(Records excerpted from a collection)
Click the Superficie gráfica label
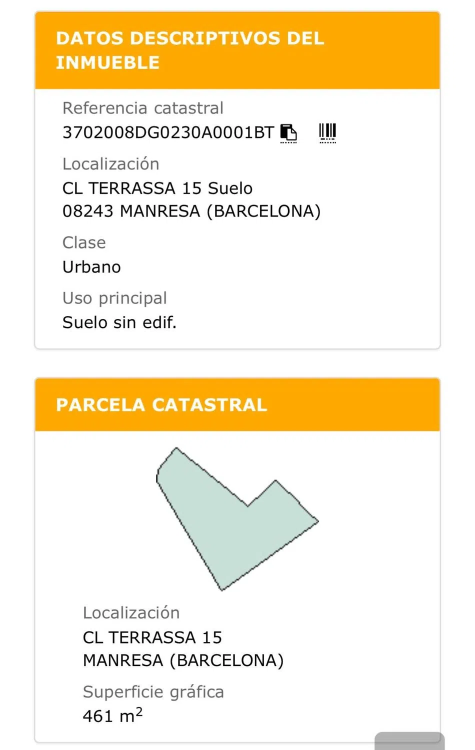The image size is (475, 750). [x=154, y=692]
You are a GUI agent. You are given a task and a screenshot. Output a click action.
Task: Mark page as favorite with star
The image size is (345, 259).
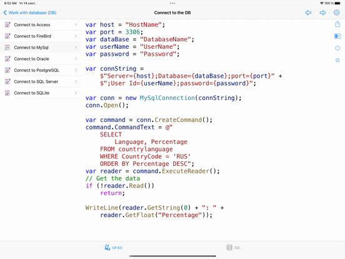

Work instructions:
Repeat the records above exactly, without pictures.

Worked solution:
Click the Superficie gráfica label
The image size is (475, 750). [x=154, y=692]
You are a GUI agent. You are given a task and a screenshot. Output a click action.
Task: Mark page as favorite with star
The image size is (345, 259).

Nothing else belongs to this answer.